**Work order:** Below is a listing; transcribe it exactly but without any images.

■ ■ ■ ■

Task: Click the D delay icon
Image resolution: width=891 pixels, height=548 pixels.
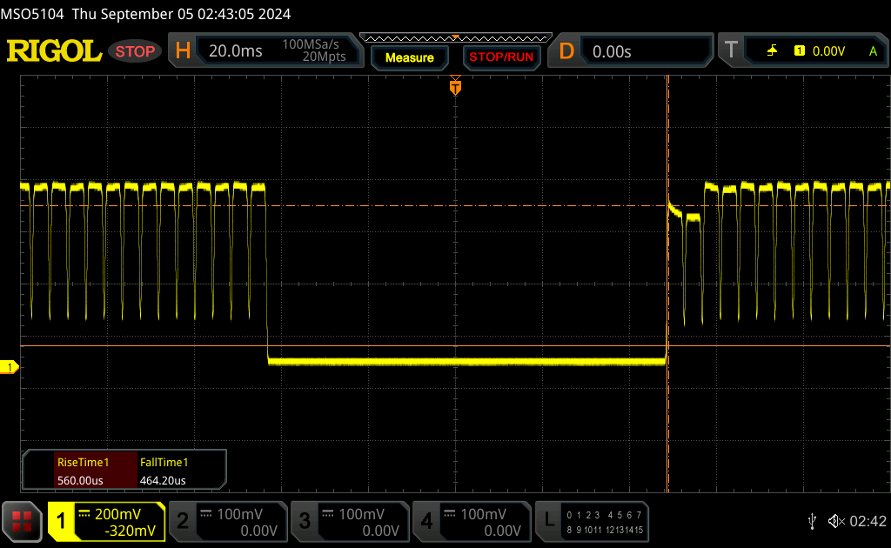Action: [566, 51]
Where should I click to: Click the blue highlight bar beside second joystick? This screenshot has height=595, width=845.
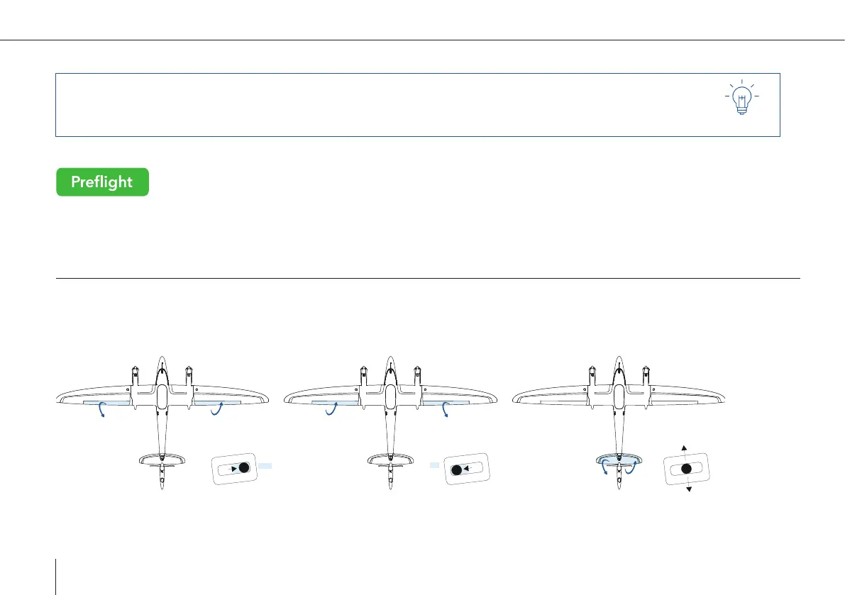[x=434, y=465]
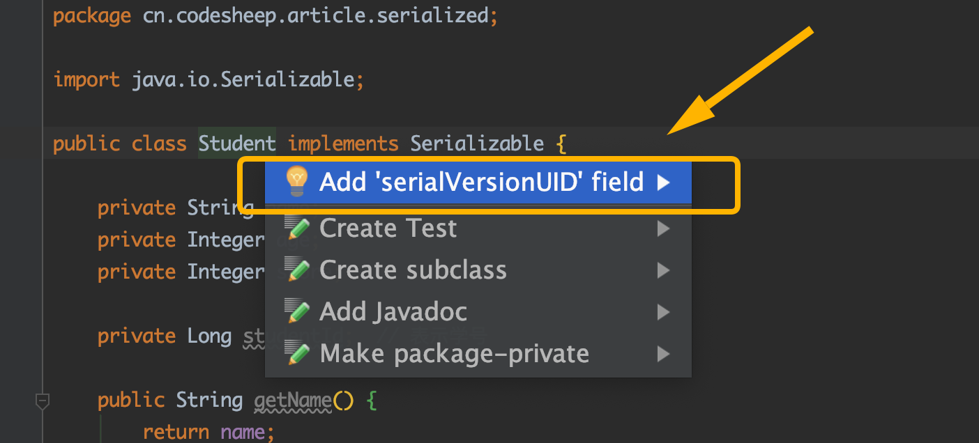Image resolution: width=979 pixels, height=443 pixels.
Task: Select Make package-private intention action
Action: (x=454, y=354)
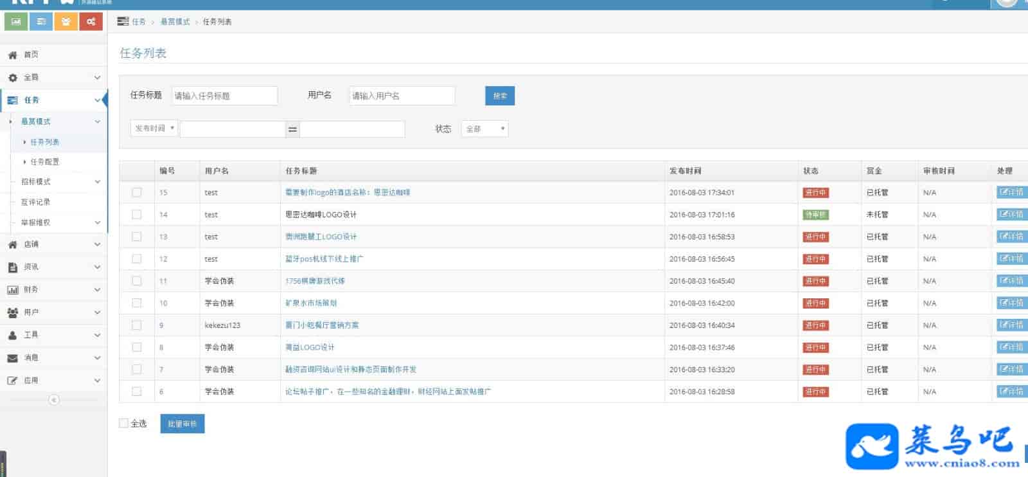The width and height of the screenshot is (1028, 477).
Task: Tick the checkbox for task row 11
Action: point(137,281)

■ ■ ■ ■

**Answer to the exercise:**
Task: Click the D delay icon
Image resolution: width=891 pixels, height=548 pixels.
Action: [566, 51]
Where should I click to: Click the blue highlight bar beside second joystick? This screenshot has height=595, width=845.
[x=434, y=465]
Image resolution: width=979 pixels, height=443 pixels.
Task: Select Make package-private intention action
Action: (x=454, y=354)
The width and height of the screenshot is (1028, 477).
Task: Tick the checkbox for task row 11
Action: point(137,281)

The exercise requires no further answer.